1. A pump system comprising a turbomolecular vacuum pump (300), wherein the turbomolecular vacuum pump (300) - A housing (302) having at least one pump intake port (304, 306, 308) and a pump exhaust port (310), - A first pump mechanism, driven by a rotor shaft (322), is provided within the housing (302) and comprises at least one turbomolecular pump stage (314, 316, 318), - A second pump mechanism located downstream of the first pump mechanism within the housing (302), driven by the rotor shaft (322), and which operates according to a different pumping principle than the first pump mechanism. Includes, The first pump mechanism and the second pump mechanism are arranged along the rotor shaft (322) to jointly pump process gas from the pump intake ports (304, 306, 308) to the pump exhaust port (310), and are positioned axially between at least one of the pump intake ports (304, 306, 308) and the pump exhaust port (310). The pump system further includes at least one electrically operated cooling device (326, 332) for cooling the housing (302), wherein the cooling device (326, 332) is located on the side of the second pump mechanism that is directed toward the first pump mechanism, with respect to the second pump mechanism in the axial direction.

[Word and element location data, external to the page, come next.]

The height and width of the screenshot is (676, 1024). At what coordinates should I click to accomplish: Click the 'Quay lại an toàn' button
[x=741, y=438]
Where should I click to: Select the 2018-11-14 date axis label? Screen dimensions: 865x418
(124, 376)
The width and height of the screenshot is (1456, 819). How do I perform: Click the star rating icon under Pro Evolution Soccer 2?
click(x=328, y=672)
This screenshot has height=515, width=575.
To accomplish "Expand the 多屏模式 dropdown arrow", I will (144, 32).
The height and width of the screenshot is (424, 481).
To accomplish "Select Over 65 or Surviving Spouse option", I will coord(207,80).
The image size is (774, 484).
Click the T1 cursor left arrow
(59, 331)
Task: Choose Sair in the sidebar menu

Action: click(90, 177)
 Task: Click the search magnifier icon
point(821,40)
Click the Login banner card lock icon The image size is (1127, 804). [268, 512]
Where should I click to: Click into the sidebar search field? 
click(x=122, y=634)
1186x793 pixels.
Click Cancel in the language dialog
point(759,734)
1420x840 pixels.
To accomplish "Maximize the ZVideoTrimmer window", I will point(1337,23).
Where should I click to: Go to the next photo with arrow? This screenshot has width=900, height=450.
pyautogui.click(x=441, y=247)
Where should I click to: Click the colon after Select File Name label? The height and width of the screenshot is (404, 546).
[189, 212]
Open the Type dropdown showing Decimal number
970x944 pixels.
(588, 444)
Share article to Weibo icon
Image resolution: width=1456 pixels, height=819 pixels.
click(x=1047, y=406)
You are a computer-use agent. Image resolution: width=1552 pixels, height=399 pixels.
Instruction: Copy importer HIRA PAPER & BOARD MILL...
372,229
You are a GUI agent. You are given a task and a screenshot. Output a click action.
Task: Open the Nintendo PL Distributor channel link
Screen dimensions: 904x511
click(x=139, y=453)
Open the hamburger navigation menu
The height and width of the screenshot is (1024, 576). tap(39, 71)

2. The pump system according to claim 1, wherein the first pump mechanism includes a first turbomolecular pump stage (314) and at least one second turbomolecular pump stage (316) downstream of the first turbomolecular pump stage (314), and the at least one electrically operated cooling device (326, 332) is located on the side of the at least one second turbomolecular pump stage (316) facing the first turbomolecular pump stage (314) with respect to the at least second turbomolecular pump stage (316) in the axial direction.

3. The pump system according to claim 2, wherein the housing (302) has a first pump intake port (304) and at least one second pump intake port (306) located axially between a first turbomolecular pump stage (314) and a second turbomolecular pump stage (316), and at least one electrically operated cooling device (326, 332) is located axially with respect to the second pump intake port (306) on the side of the second pump intake port (306) facing the first pump intake port (304).

4. The pump system according to claim 2 or 3, wherein the first pump mechanism further includes at least one third turbomolecular pump stage (318) positioned axially between a first turbomolecular pump stage (314) and a second turbomolecular pump stage (318), and the at least one electrically operated cooling device (326, 332) is positioned axially with respect to the third turbomolecular pump stage (318) on the side of the third turbomolecular pump stage (318) facing the first pump intake port (304).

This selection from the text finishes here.